Маленькая женщина, тем более маленькая в сравнении с огромностью мира, вызванного ею, встретила нас на пороге и повела по мастерской. Женщина улыбалась, оглядывая свои фрески, точно сама эта улыбка сотворила их, только улыбка, труд в атом не участвовал, и это тоже было похоже на чудо. И вот что любопытно: чтобы мы ощутили это чудо до конца, женщина подвела нас к котлу, до краев наполненному фигурками людей, — они лежали, эти фигурки, так, как их бросила сильная рука: простершись ниц и опрокинувшись, заломив руки и скрепив их в помой мольбе, угрожающе взвив кулаки и в испуге защитив ими грудь. Нечто похожее на вавилонское столпотворение, как оно померещилось художнику и отлилось в глине, увидели мы, заглянув в этот необычный котел страстей.
— Человеческая комедия? — спросил Кулиев.
Женщина продолжала улыбаться.
— Нет, всего лишь записная книжка скульптора... Когда мне надо запомнить, мне легче слепить, обжечь и бросить в котел, чем записать. Венгрия, которую видели мои глаза...
— Венгрия?
— Да, которую я увидела. — Она взглянула в окно.

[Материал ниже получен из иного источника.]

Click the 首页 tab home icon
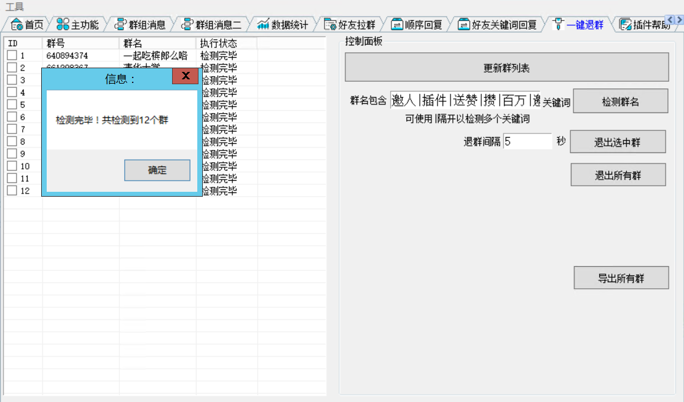Screen dimensions: 684x402 17,25
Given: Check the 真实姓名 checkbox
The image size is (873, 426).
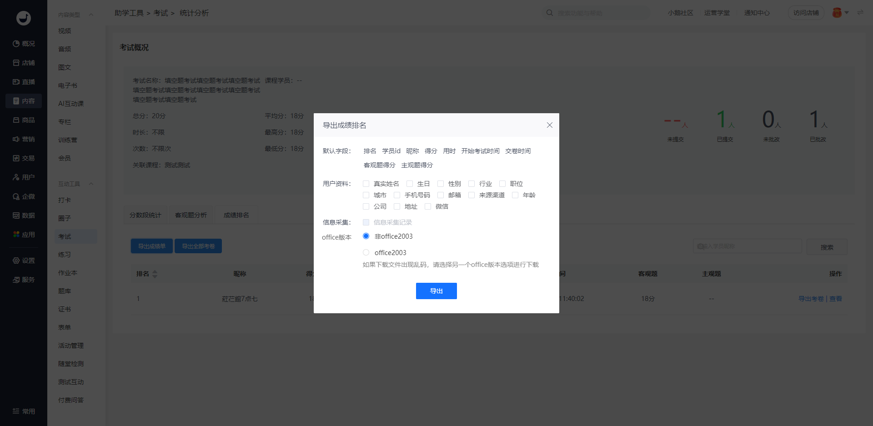Looking at the screenshot, I should click(x=366, y=184).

Дунай, который мы рассмотрели, когда вошли в дом, был там.
— А это тоже Венгрия? — поднял Кулиев глаза на стену, у самого потолка которой протянулась фреска.

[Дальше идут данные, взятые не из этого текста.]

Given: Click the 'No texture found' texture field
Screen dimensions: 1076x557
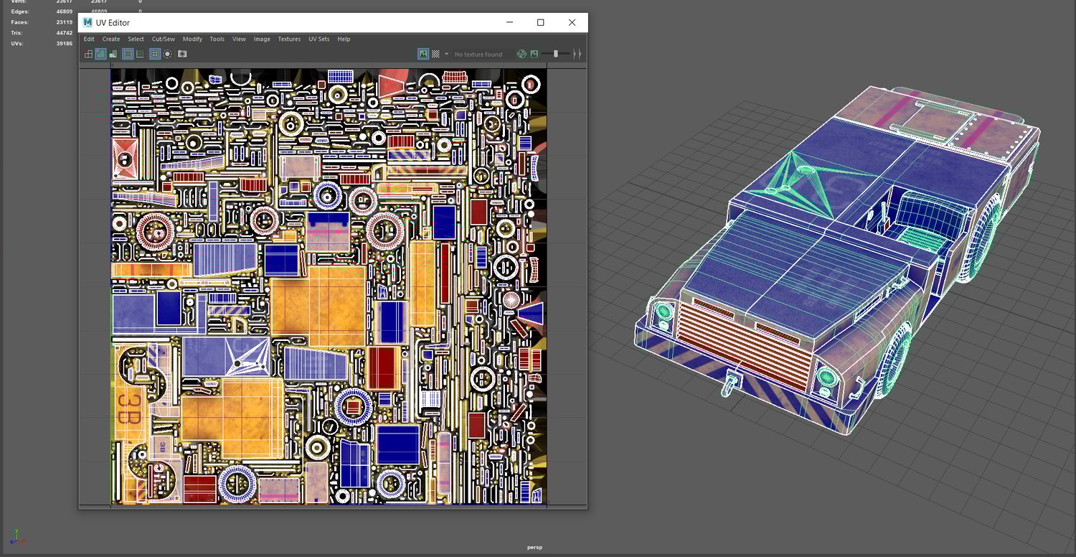Looking at the screenshot, I should coord(478,55).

— Да, это Венгрия, хотя речь в данном случае идет об истории человечества, как ее восприняла Библия...
— Поэтому фреска начинается не с Адама и Евы, а с гончара, который изваял на своем гончарном круге Адама и Еву, гончар как зачинатель рода человеческого? — спросил Кулиев — он рассмотрел эту первую сцену.
— Да, вы всё поняли правильно, Венгрия и все венгерское подсказали мне это решение — все началось с гончара...
Но разговор этот запомнился не только мне, Кулиев возвращался к нему.
— А не находите ли вы, что этот диалог с Маргит Ковач невидимо перекликался с тем, что сказал нам Кирай? — спросил Кулиев.
— Всеобщее в национальном?
— Та же формула: чем ближе искусство к национальным истокам, тем оно всеобщее...
Мне казалось, мой балкарский друг счастлив, что уже тут, в Венгрии, имел возможность убедиться, как верна эта истина.
Впрочем, по-своему преломилась эта встреча с Ковач и в дудинской поэзии — в этих стихах есть и нечто такое, что раскрывает существо натуры Ковач, человека, художника.
«Кавказский Есенин», — сказал о Кулиеве один поэт, быть может желая поощрить музу кавказца. Это определение слишком эмоционально, чтобы быть точным. В лирике Кулиева, жизнелюбивой и богатой на краски, есть одна особенность, больше свойственная даже прозаику, чем поэту. Я имею в виду психологизм кулиевской поэзии, склонность к краскам строгим. Как ни сдержанны эти стихи по краскам, в них бушуют великие страсти, но страсти, символизирующие не столько грозу, сколько предгрозье.